- [WHAT YOU WILL DO] Repeat word for word the lines from the one containing "Viewport: 576px width, 384px" through the one containing "coord(47,258)".

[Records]
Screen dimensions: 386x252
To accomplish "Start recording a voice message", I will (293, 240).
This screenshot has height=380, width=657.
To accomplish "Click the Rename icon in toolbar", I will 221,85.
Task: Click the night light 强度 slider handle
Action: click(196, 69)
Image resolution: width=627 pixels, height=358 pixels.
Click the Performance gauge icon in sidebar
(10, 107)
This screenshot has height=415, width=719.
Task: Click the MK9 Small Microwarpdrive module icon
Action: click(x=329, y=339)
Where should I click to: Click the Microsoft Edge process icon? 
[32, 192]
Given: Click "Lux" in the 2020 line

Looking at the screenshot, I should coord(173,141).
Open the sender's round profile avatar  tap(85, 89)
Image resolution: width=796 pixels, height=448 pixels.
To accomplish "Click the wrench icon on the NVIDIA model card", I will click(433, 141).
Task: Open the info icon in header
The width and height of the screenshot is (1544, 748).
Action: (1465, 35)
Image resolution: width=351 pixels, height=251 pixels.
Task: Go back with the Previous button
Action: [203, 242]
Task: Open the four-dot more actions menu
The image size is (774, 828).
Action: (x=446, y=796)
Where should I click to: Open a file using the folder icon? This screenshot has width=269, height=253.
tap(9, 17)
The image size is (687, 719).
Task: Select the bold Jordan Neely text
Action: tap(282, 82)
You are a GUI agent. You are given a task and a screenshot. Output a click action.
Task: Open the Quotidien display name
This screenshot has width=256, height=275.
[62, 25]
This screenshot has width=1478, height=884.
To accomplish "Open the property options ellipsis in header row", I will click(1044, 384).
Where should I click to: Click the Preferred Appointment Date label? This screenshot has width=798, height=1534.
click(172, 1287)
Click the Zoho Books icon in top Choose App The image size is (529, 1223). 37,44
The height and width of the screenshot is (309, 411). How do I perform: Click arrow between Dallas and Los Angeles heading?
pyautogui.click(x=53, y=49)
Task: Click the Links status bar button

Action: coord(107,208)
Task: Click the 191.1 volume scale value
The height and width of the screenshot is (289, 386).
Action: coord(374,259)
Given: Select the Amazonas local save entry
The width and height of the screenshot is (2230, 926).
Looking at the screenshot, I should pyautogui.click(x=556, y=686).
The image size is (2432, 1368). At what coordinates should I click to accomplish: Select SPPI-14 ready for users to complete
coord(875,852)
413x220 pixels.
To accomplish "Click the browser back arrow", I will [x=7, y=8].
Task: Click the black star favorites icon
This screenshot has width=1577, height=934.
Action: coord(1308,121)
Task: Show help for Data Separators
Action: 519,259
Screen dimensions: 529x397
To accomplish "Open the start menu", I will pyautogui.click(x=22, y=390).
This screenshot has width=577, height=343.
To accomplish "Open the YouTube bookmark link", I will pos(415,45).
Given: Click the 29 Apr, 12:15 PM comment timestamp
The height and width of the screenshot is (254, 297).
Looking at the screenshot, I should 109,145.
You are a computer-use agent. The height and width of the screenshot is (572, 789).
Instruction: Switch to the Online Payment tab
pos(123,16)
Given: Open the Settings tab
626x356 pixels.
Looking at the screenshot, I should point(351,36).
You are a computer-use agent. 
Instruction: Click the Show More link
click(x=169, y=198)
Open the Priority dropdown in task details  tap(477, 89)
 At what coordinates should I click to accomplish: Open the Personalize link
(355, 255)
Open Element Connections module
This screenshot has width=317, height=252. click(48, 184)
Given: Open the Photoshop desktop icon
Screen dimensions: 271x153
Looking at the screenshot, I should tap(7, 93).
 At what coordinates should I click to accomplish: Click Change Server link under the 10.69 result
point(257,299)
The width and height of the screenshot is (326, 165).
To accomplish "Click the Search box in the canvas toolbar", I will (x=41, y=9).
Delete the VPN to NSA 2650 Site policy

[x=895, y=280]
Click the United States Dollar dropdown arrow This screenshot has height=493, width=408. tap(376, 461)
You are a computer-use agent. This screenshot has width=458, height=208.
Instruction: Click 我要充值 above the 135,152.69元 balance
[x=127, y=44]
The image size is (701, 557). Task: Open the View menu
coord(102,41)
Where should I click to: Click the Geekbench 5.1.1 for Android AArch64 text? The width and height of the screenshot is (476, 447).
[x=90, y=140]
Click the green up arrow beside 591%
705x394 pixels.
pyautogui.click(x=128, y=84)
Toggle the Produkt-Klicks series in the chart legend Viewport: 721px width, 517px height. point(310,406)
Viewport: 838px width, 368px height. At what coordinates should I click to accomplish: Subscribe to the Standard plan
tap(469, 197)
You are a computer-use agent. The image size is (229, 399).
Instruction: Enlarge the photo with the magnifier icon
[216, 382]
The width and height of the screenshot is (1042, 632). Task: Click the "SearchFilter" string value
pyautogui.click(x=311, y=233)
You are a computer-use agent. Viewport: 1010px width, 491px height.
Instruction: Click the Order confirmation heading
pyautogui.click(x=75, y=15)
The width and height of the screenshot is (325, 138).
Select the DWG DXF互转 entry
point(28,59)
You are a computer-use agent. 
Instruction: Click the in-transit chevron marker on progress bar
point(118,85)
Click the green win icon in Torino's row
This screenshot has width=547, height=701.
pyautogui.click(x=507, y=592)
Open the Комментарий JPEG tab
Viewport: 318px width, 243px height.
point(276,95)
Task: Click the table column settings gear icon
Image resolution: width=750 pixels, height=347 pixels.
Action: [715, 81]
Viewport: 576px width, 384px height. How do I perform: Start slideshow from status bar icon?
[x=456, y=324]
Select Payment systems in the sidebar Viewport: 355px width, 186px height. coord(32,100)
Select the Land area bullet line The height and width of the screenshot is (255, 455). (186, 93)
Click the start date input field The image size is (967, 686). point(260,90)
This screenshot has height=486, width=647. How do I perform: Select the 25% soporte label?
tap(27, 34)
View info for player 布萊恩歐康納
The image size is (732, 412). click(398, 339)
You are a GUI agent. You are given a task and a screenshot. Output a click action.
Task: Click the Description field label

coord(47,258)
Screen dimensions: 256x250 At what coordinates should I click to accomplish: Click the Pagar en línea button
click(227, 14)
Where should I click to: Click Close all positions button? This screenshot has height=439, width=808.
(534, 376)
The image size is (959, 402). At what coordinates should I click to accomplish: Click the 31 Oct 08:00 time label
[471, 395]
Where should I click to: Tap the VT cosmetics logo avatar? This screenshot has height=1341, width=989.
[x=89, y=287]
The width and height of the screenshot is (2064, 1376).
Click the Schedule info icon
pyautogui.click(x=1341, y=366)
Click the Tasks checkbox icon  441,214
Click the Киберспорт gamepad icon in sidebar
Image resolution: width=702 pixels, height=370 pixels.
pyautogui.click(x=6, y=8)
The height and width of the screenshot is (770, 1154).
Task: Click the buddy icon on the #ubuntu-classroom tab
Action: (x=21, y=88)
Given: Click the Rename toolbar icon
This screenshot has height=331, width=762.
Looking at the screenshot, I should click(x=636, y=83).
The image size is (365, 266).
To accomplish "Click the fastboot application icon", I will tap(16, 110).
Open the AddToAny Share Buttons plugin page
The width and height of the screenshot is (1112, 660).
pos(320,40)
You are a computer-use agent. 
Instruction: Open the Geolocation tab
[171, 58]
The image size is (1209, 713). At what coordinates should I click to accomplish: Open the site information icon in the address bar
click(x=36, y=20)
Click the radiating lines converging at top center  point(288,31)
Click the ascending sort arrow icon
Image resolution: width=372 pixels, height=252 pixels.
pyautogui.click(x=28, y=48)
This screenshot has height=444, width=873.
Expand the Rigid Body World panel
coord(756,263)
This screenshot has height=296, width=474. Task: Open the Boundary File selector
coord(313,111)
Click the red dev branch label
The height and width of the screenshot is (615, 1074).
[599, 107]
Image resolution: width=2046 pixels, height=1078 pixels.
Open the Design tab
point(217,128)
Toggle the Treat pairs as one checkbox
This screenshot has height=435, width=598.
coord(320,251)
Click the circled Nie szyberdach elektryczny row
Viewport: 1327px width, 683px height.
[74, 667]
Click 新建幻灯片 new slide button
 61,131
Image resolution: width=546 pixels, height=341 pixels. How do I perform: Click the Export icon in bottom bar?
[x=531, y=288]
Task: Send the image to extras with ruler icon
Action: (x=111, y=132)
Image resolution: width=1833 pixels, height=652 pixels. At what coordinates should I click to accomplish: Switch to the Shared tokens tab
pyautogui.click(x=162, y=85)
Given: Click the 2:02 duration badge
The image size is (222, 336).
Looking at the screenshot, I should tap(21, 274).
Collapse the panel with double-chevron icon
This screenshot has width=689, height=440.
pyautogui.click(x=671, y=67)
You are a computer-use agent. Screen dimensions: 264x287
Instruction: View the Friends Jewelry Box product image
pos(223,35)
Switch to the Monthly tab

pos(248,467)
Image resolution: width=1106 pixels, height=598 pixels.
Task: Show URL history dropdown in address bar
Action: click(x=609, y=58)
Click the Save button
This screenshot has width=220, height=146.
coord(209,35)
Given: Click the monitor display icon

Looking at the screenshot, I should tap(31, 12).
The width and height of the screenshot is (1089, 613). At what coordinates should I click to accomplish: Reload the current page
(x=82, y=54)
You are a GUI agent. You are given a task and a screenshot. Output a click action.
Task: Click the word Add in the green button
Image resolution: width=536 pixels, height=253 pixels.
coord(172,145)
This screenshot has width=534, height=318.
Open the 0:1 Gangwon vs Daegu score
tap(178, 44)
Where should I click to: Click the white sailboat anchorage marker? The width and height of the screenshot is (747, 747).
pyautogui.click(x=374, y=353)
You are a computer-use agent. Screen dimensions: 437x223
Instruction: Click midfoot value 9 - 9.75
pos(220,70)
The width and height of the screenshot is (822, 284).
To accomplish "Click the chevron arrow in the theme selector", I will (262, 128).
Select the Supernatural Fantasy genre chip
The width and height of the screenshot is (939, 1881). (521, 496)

- [RIGHT ANSWER]
Viewport: 576px width, 384px height. How do I perform: Start slideshow from status bar icon?
[x=456, y=324]
Select Payment systems in the sidebar Viewport: 355px width, 186px height. coord(32,100)
Select the Land area bullet line The height and width of the screenshot is (255, 455). (186, 93)
Click the start date input field The image size is (967, 686). point(260,90)
This screenshot has height=486, width=647. How do I perform: Select the 25% soporte label?
tap(27, 34)
View info for player 布萊恩歐康納
The image size is (732, 412). click(398, 339)
You are a GUI agent. You are given a task and a screenshot. Output a click action.
Task: Click the Description field label

coord(47,258)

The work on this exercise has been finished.